Wurtzbach, who spoke at the start of her week-long homecoming tour in Manila, is the third Filipina to become Miss Universe, ending a 42-year title drought for the Southeast Asian nation. She was crowned at a controversial ceremony in December that saw the show host correct himself after first announcing Miss Colombia as the winner.
The 26-year old Filipino-German actress was greeted by adoring crowd at Manila airport on Saturday. Dressed in a black knee-length silk, she engaged with the media on Sunday, answering questions ranging from her pageant experience, advocacies, failed love life and even the desire to become the first Filipina Bond girl.

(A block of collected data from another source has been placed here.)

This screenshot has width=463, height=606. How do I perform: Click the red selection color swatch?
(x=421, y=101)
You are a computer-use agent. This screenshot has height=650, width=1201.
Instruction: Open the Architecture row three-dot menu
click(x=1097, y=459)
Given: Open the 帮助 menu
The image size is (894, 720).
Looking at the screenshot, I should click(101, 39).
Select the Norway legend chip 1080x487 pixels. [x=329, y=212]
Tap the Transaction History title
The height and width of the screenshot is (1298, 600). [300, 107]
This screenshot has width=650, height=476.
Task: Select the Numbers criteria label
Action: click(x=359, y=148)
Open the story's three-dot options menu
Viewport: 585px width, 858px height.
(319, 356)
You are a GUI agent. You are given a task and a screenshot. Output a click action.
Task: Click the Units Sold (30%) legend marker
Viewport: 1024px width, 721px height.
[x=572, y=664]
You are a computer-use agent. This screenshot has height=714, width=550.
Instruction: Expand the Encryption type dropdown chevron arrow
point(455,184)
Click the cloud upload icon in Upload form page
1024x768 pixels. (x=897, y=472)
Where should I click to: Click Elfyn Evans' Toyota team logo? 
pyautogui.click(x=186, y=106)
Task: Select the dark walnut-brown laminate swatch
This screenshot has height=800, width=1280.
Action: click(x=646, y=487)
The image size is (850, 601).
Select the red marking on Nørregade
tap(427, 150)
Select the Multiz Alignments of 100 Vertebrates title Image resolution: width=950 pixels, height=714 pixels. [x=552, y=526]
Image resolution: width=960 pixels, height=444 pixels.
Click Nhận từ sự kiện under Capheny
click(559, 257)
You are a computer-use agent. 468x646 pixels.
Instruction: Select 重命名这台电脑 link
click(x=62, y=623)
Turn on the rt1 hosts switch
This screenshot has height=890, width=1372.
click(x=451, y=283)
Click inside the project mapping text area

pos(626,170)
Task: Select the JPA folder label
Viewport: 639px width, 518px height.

"To be back here now with the crown is the happily-ever-after that I've been dreaming for a lifetime," said the title holder, who admitted to sleeping beside the $300,000 gem-encrusted crown after her victory.
Wurtzbach entered the global pageant after three attempts to bag the Philippine crown, striking a chord in the heart of the Filipino masses. "I hope my story could become an inspiration of determination, discipline, faith and hardwork," she said.
Wurtzbach, who said she was willing to undergo HIV testing to demystify the stigma of the disease, said detection allows patients to get proper treatment and help them live normally.
Raising funds for disaster relief will also take up her time, Wurtzbach said. Natural disaster is a key issue in the Philippines, which was ravaged in 2013 by typhoon Haiyan, the strongest on record to hit land - it killed over 6,300 people.
The Philippines is crazy about glitz and glamor, with numerous pageants dedicated to babies, children, youth, men, women, lesbians and gays organized by small communities and private groups.
Filipino candidates have made the top 10 in Miss Universe pageants for each of the past six years.
"I have confidence in the girls that they're going to do well considering the training we have here and inspiration that winners will be giving to them," Wurtzbach told Reuters, speaking about the country's performance in coming pageants.